Invisibility cloaks may be on the way with the addition of metallic nanoparticles to semiconductors.
Researchers from the University of Michigan created a new technique that could improve the efficiency of LED lighting by 50 percent while adding no cost during manufacturing. In addition, the new technique could enable cloaks that render objects partially invisible by inducing a phenomenon called reverse refraction, where light waves bend backwards in a way that doesn’t occur in nature, potentially directing them around an object or away from the eye.
The research team integrated nanoparticles with the molecular beam epitaxy process used to make semiconductors by spraying multiple layers of metallic elements onto a wafer to create exactly the right conductive properties for a given purpose.
Next, the scientists applied an ion beam between the layers to push metal out of the semiconductor wafer and onto the surface.
Controlling the size and placement of the nanoparticles was done by varying the angle and intensity of the ion beam. Applying the ion beam over and over between each layer created a semiconductor with the nanoparticles interspersed throughout.

◆ **DATA BELOW**:
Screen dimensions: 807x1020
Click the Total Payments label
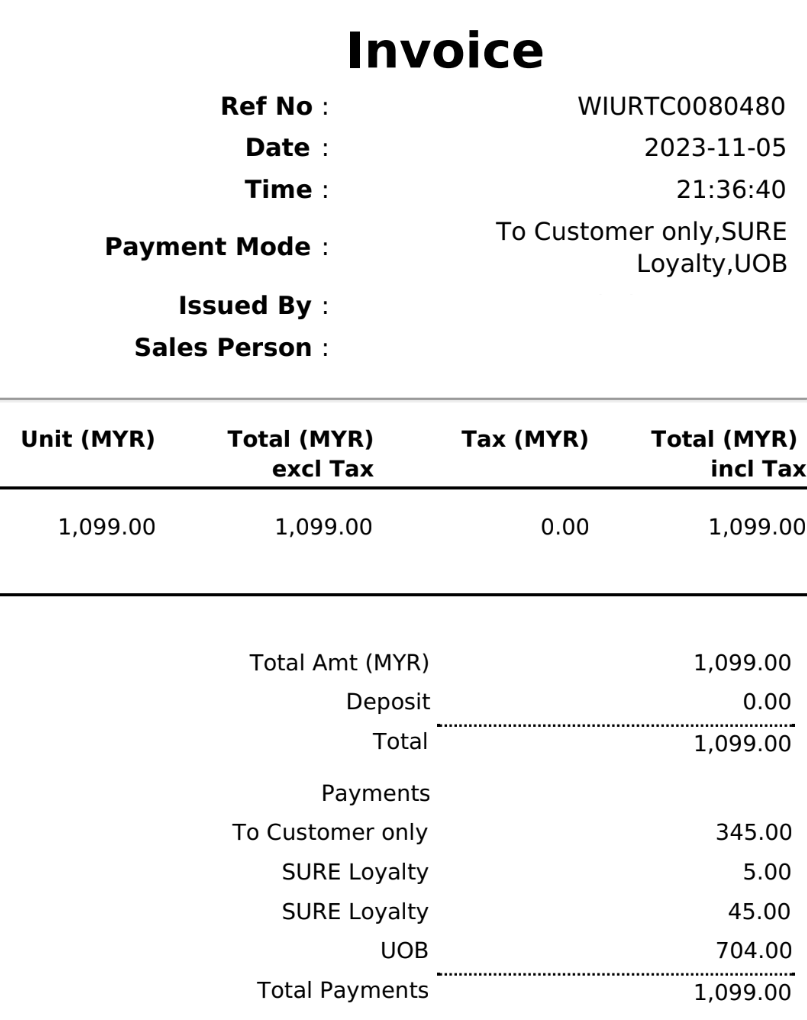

◆ **WHAT YOU ARE ASKED TO DO**: Rewrite the part of the text on metallic nanoparticles that begins at the words "The research team" and stops after "nanoparticles interspersed throughout.", putting "electron beam" wherever "ion beam" appears.

◆ **SOLUTION TO THIS PROBLEM**:
The research team integrated nanoparticles with the molecular beam epitaxy process used to make semiconductors by spraying multiple layers of metallic elements onto a wafer to create exactly the right conductive properties for a given purpose.
Next, the scientists applied an electron beam between the layers to push metal out of the semiconductor wafer and onto the surface.
Controlling the size and placement of the nanoparticles was done by varying the angle and intensity of the electron beam. Applying the electron beam over and over between each layer created a semiconductor with the nanoparticles interspersed throughout.